My life was so bloody frightening; the SAFE program couldn’t make it any worse!
The program had orientation where people could meet casually before the weekly sessions began. It was good that we were not allowed to speak about what we did to ourselves, instead we were encouraged to talk about our feelings and emotions, for many of us we did not know how to do this, but the program taught us.
It was really hard for me at first because I had never known this. Who would want to know how I felt and who would care anyway? Annie and the group did.
We had to use mindful language to explain our self-abuse. This would be to say that we hurt ourselves and not how we did it. This was to stop others in the group being triggered by someone else’s behaviour. This was extended to the support group and outside group sessions. The motto was “We trust you to be trustworthy.” This included being confidential in that what was said in group, stayed in group.
I was not very good with my literacy skills, but the group and facilitators would all assist. We did lots of creative things too where we would use pictures, cut words out of magazines, sing, do video and many other ways to express ourselves. The activity sheets and home studies were easy to follow and do.
We learnt to problem solve without realising we were doing it and using new ways to soothe ourselves instead of self-abuse. The groups were fun and we all shared a common goal to reduce or cease our self-abuse. We were never expected to just stop because it’s not that easy.
Each week, I would feel just that little bit more in control of things. It was often 1 step forward and two steps back, but the group supported you through this.

Practice does make perfect, because many of the tools used in the program start on paper but become part of your thinking and life. The work modules and activity sheets became my life bible that I still have and use it to this day because you never know when a trigger is going to rear its ugly head.

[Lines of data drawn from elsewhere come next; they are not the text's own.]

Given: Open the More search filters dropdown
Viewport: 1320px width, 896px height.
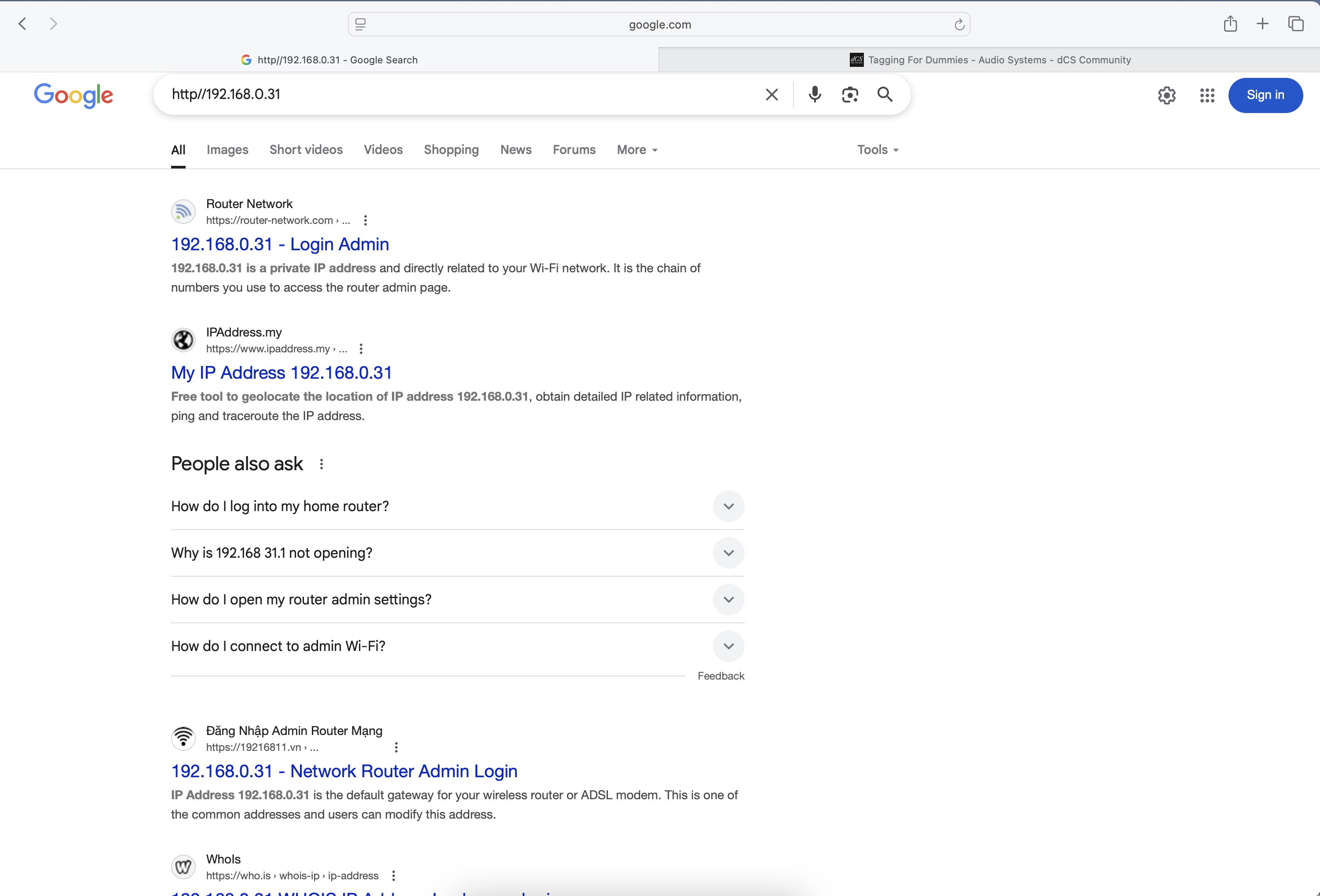Looking at the screenshot, I should pyautogui.click(x=637, y=150).
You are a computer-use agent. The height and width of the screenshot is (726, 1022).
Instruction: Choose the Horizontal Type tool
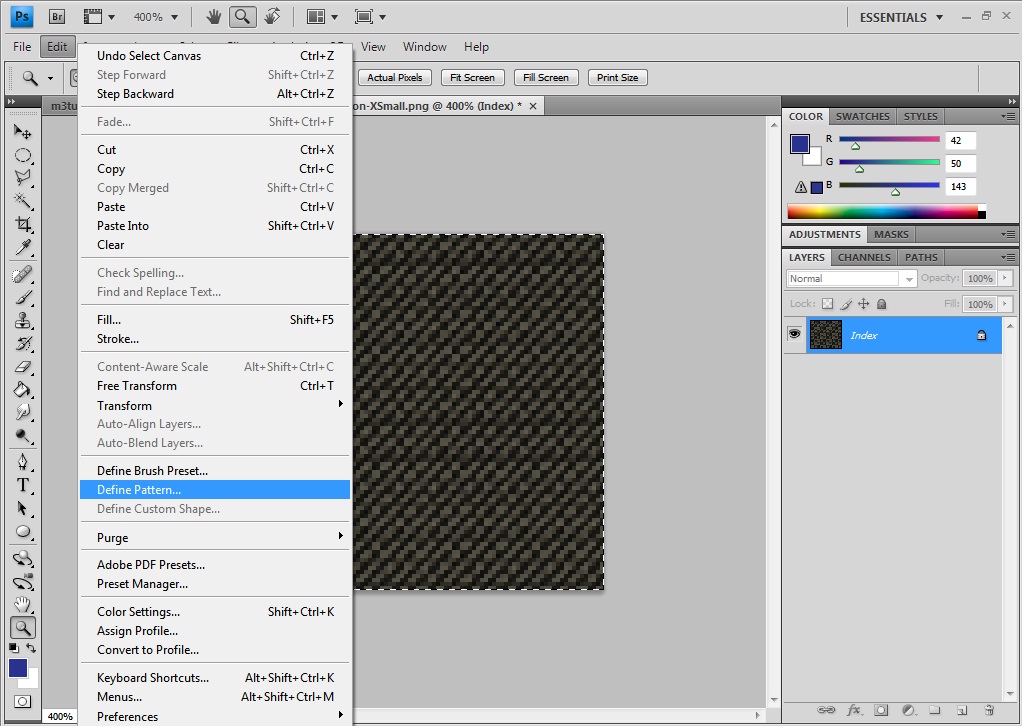23,485
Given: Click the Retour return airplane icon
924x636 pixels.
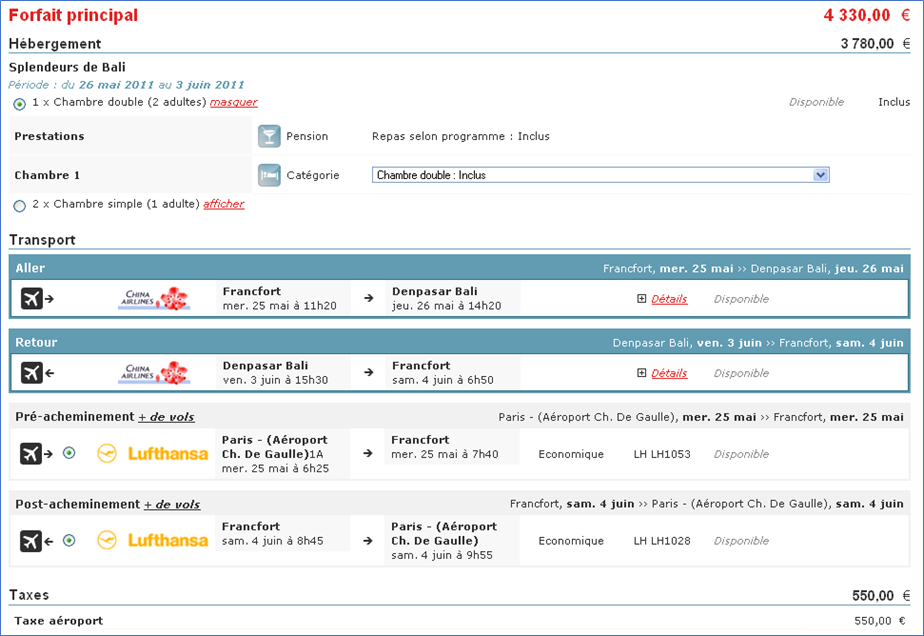Looking at the screenshot, I should click(x=36, y=372).
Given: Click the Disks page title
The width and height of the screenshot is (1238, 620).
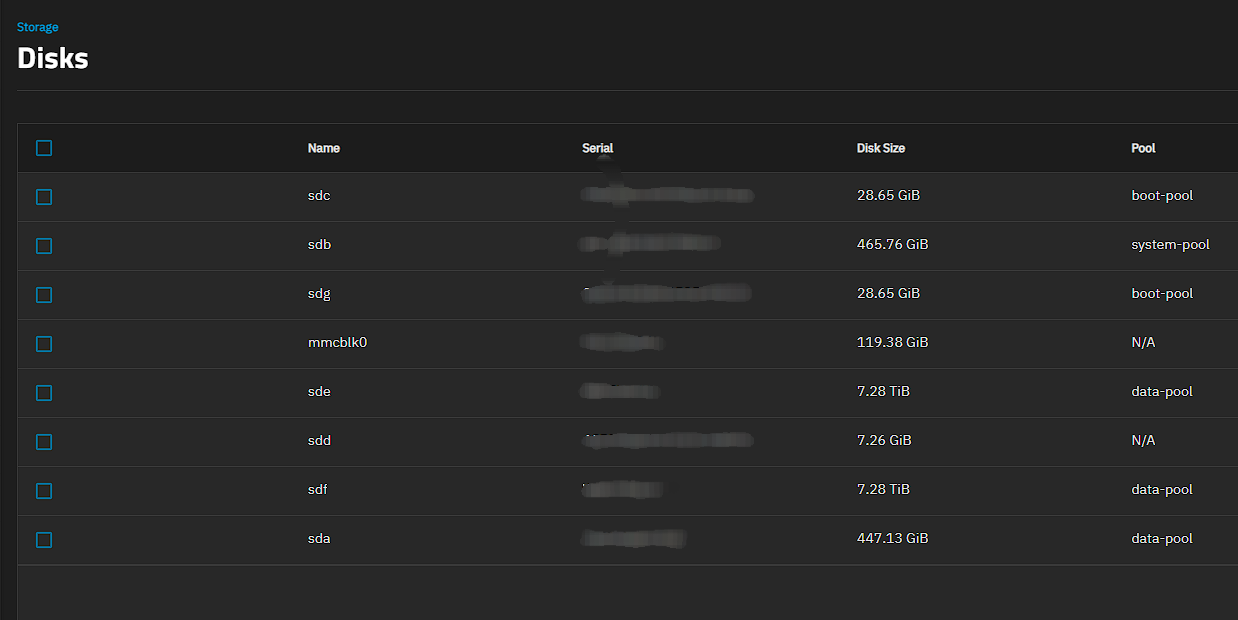Looking at the screenshot, I should pos(52,58).
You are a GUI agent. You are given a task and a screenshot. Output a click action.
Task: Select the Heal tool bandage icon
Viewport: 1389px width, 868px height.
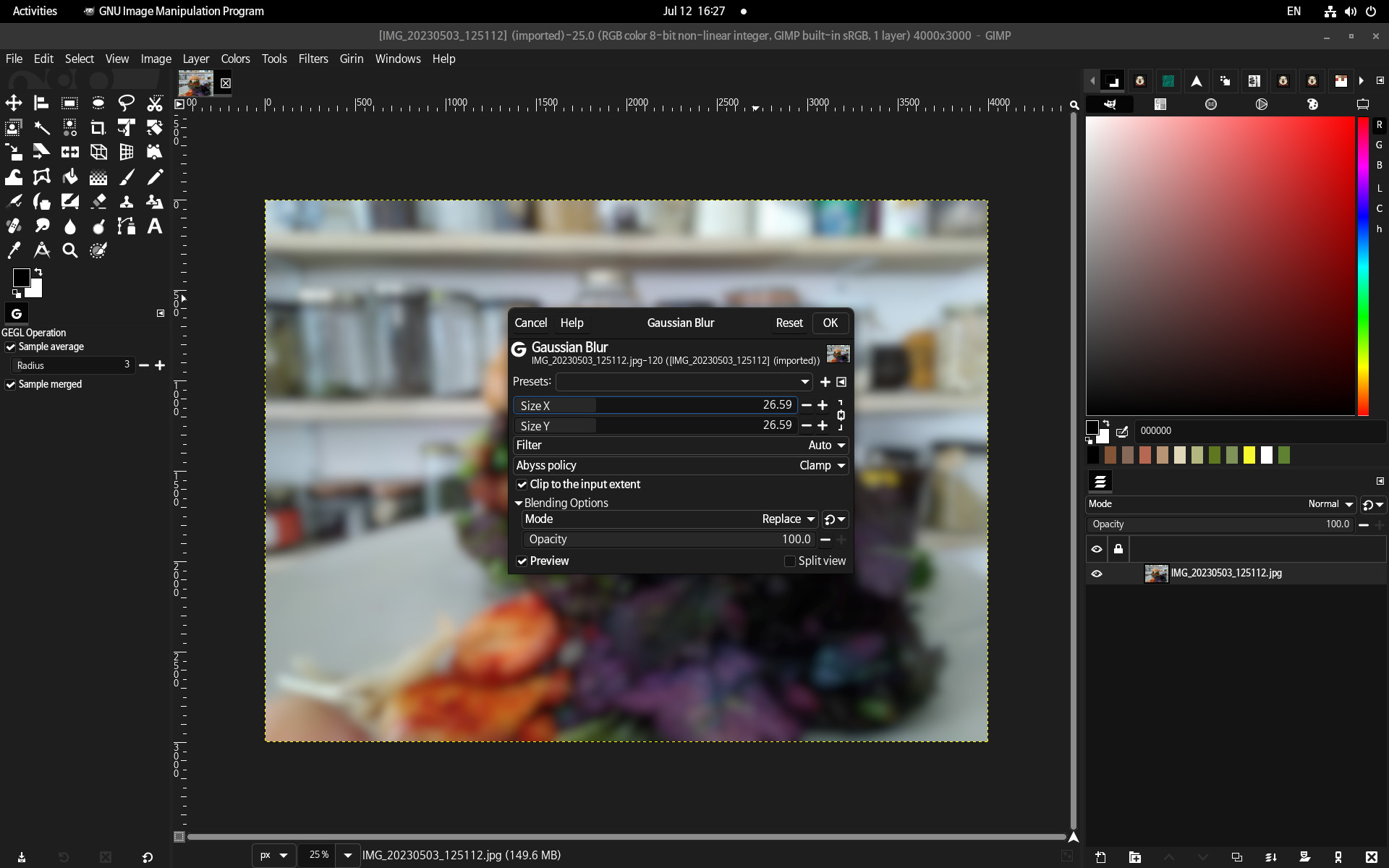(14, 226)
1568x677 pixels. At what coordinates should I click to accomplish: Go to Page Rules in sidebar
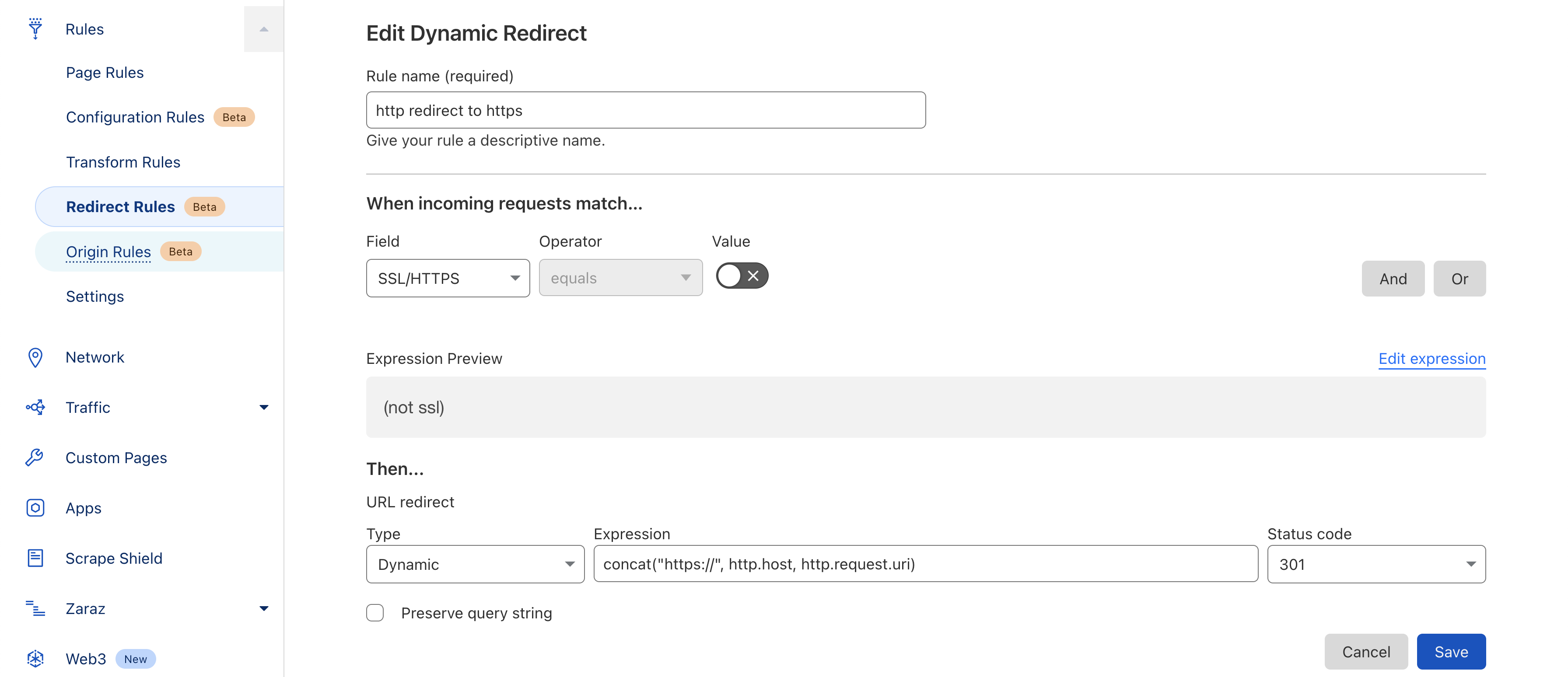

After 10 weeks in the group I was being told by so many people what a different person I was and I know I was. I got assistance to be referred to the local TAFE Access department to help me with my literacy issues because I was expelled from school in year 8 and a half. In week 20, I was now 17 and doing some volunteering at the local library and SAFE Central a half day a week, attending my SAFE group 1 day a week, attending my SAFE support group a couple of hours a week and practicing lots of self-soothing, sometimes with my sister most of the rest of the time.
I completed the SAFE program after 30 weeks and have been self-abuse free ever since – except for when my father passed over and I got on the grog and wiped myself out for one night – couldn’t hack it so I have never done it again.
You know one of the best things to come out of this whole mess of a life I had lived was that I managed to survive long enough to get real help. My sister followed in my footsteps joining a later SAFE program. She did not manage to completely stop in the first group but did reduce her self-abuse behaviours, their frequency and their intensity. She did go back a second time which did the trick.
Thanks to the SAFE program, I am 29 with me and my sis both living healthy, happy, fulfilling and SAFE lives with our families as a family and visit our brother in jail together.
I am a survivor because I have ceased my self-abuse, I am able to manage my triggers and have control of my now happy and fulfilling life. There is no room for complacency!
You can stop, if you want to. It’s not easy but it is sure better than existing. We all need some meaning to our life. Self-abuse destroys not only your life, but those of others around you. You will wear the scars for life, but you don’t have to let them control it. There are always people who care, it’s identifying them and being able to trust that’s the hardest.